Ответ Стива убедил Монику в правоте Роджера: хозяин был в таком настроении, что мог бы вогнать в краску всех чертей в аду. Она слышала, как, громко бухая сапогами, он направился к выходу. И только когда звуки проклятий окончательно затихли, осторожно выглянула за дверь. Никого не заметив, поспешно вышла из спальни.
В гостиной Моника чуть не налетела на высокую стройную женщину с волосами цвета корицы, осанкой манекенщицы и с очень дорогим бриллиантовым браслетом на руке.
— Боже мой! — сказала женщина, разглядывая девушку. — С каких это пор Гордон завел гарем?
— Гордон?
— Ну да, Диксон. Гордон Стивен Диксон-третий, владелец этого ранчо и многого другого.

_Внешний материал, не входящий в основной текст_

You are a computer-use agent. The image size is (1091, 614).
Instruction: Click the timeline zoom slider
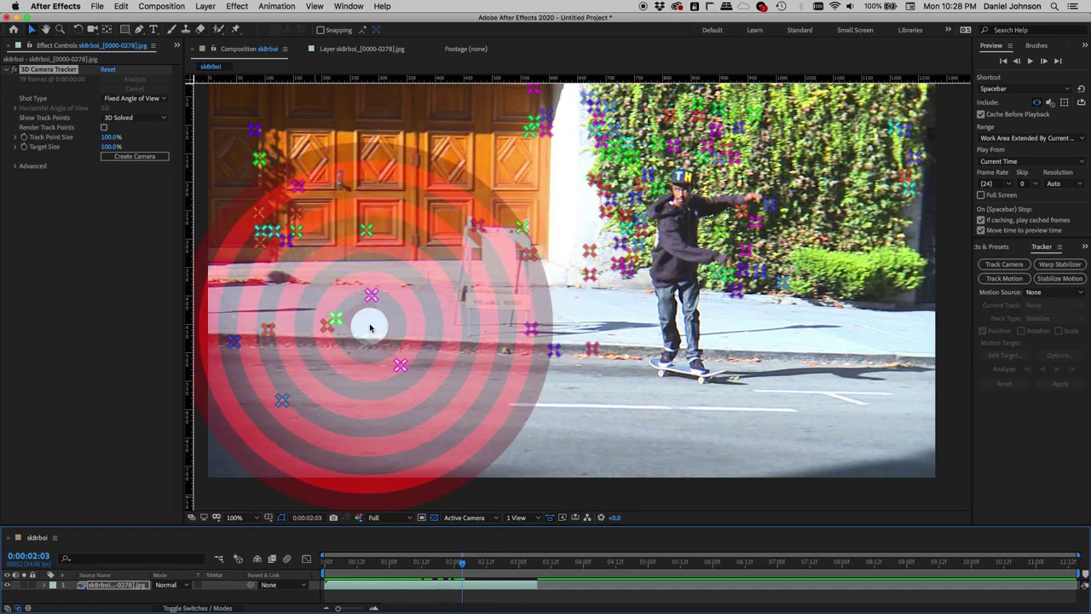click(338, 608)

— А-а! Еще одно имя. Чудесно! Насчет гарема, — Моника произнесла это слово так, как это делают на Ближнем Востоке — «харим», — надо спросить его самого в следующий раз, когда он будет вам покупать бриллиантовый браслет…
— Простите?
— Вот ты где, Милда! — На пороге гостиной появилась еще одна женщина. — Я уж думала, ты с этим среброволосым соблазнителем.
Повернувшись, Моника увидела молодую высокую, хорошо сложенную женщину. Безупречная кожа, глаза, как два черных алмаза, красный шелковый комбинезон — сразу видно из Парижа.
— Боже мой! — теперь сказала Моника, бессознательно повторяя восклицание Милды. — У него и вправду гарем?
— У Роджера? — спросила черноглазая красавица. — Боюсь, это так. Но ему простительно. В конце концов, он один, а жаждущих его так много!
— Не у Роджера — у Стива. Босса Дика. Гордона Стивена Диксона-третьего — уточнила Моника.
— Вы забыли добавить — и брата Сандры, — сухо вставила брюнетка.
— Кого?
— Сандры, — улыбаясь, сказала Милда. — Давай познакомимся с этой маленькой гяуркой, пока она не пронзила нас одной из своих изящных шпилек. Кстати, где это вы такие достали?
— В Судане. Но они фабричные, не ручной работы, — рассеянно ответила Моника, не сводя глаз с высокой брюнетки. Рядом с ней и Милдой она чувствовала себя коротеньким заборным колышком, обернутым второсортной дерюгой.
Надо было остаться на Лугу! Здесь я чужая. Я не такая, как эти женщины. Господи, до чего ж они красивы! Вот их место здесь, а мое — нет. Не среди всех этих людей, где каждый знает друг друга, и Стива, то есть Гордона Стивена Диксона-третьего.